SELECT P.ID, P.Type, P.Name, P.cty
     , X(P.latlng) as 'lat', Y(P.latlng) as 'lng'
     , P.cur, P.ak, P.tn, P.St, P.Tm, P.flA, P.ldA, P.flN
     , P.lv, P.bd, P.bt, P.nb
     , P.ak * E.usD as 'usP' 
FROM PIG P 
  INNER JOIN EEL E 
    ON E.cur = P.cur 
WHERE act='1' 
  AND flA >= '1615' 
  AND ldA >= '0' 
  AND yr >= (YEAR(NOW()) - 100) 
  AND lv >= '0' 
  AND bd >= '3' 
  AND bt >= '2' 
  AND nb <= '5' 
  AND cDate >= NOW() 
  AND MBRContains(LineString( Point(39.9097, -2.1973)
                            , Point(65.5130, 41.7480)
                            ), latlng) 
  AND Type = 'g' 
  AND tn = 'l' 
  AND St + Tm - YEAR(NOW()) >= '30' 
HAVING usP BETWEEN 300/2 AND 300 
ORDER BY ak
LIMIT 100;

Using an Index (Type, tn, act, flA), I am able to obtain results within 800ms.
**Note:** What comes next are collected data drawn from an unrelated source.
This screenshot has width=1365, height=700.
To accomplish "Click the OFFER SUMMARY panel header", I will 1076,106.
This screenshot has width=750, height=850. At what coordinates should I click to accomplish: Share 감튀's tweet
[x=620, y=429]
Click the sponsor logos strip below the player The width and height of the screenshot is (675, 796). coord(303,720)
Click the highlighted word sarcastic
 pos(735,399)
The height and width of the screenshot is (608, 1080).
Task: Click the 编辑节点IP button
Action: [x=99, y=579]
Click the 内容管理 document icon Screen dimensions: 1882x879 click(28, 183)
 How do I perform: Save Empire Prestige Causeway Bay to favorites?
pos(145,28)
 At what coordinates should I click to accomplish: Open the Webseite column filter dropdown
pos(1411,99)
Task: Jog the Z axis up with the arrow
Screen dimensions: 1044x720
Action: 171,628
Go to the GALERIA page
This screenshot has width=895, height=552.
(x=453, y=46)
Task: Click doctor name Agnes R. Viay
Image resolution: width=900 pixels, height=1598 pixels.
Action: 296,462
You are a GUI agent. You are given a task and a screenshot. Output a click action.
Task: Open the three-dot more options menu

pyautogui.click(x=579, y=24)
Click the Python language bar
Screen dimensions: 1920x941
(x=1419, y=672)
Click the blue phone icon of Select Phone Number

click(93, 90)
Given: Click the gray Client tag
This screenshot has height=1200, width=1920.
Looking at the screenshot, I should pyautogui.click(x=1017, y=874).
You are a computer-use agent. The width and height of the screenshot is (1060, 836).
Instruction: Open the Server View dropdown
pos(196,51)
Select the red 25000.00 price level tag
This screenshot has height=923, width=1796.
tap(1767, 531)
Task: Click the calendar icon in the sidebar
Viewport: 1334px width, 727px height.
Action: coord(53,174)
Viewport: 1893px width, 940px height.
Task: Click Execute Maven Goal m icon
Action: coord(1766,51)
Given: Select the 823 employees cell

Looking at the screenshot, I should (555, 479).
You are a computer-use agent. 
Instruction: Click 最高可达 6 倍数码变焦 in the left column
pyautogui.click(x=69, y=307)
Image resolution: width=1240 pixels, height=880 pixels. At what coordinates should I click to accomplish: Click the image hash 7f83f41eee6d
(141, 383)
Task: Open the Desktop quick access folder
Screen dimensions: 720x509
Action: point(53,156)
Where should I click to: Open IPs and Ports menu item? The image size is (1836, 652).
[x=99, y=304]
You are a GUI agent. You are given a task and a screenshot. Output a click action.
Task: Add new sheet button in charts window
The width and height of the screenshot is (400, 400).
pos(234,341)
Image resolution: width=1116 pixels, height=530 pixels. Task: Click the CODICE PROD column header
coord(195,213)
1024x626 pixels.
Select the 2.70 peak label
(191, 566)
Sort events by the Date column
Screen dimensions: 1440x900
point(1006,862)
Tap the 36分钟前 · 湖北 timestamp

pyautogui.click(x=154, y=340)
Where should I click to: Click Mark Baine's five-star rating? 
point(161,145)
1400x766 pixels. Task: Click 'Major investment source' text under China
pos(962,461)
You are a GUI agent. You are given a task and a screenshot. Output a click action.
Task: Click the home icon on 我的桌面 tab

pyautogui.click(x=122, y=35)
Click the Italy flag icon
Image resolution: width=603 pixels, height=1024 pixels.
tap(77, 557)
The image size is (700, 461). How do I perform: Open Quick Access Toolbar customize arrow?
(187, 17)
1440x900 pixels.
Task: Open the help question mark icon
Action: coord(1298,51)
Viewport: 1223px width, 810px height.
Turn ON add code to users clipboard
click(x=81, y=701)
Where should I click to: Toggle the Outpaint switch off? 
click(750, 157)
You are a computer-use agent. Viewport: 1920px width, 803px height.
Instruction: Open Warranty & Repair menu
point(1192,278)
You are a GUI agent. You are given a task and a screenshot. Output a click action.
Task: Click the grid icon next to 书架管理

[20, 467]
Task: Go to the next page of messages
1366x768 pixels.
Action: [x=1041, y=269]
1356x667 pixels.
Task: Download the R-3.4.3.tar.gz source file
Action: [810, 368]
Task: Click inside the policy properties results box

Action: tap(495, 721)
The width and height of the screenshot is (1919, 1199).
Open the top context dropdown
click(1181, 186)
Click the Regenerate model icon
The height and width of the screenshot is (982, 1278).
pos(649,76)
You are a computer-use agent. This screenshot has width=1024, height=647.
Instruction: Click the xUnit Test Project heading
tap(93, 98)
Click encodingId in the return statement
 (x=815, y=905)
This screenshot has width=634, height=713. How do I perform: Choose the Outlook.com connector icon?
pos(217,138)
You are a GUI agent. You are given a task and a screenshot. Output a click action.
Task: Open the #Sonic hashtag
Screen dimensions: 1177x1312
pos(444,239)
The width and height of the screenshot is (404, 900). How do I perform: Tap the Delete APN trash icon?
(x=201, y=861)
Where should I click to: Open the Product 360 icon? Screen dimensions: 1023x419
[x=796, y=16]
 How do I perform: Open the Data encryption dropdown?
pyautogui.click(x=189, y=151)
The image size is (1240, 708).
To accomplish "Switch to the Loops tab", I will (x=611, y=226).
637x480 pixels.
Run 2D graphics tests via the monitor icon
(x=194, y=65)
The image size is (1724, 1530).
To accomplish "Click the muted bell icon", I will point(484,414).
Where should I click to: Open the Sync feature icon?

In QUERY 2, I changed the ORDER BY clause to lv, I am also able to obtain results within similar timings. In QUERY 3, I changed the ORDER BY clause to ID and the query time slowed dramatically to a full 20s on an average of 10 trials.

Running the EXPLAIN SELECT statement produces exactly the same query execution plan:

*************************** 1. row ***************************
           id: 1
  select_type: SIMPLE
        table: P
         type: range
possible_keys: Index
          key: Index
      key_len: 6
          ref: NULL
         rows: 132478
        Extra: Using where; Using filesort
*************************** 2. row ***************************
           id: 1
  select_type: SIMPLE
        table: E
         type: eq_ref
possible_keys: PRIMARY
          key: PRIMARY
      key_len: 3
          ref: BS.P.cur
         rows: 1
        Extra: 

My question is: why does ordering by ID in QUERY 3 runs so slow compared to the rest?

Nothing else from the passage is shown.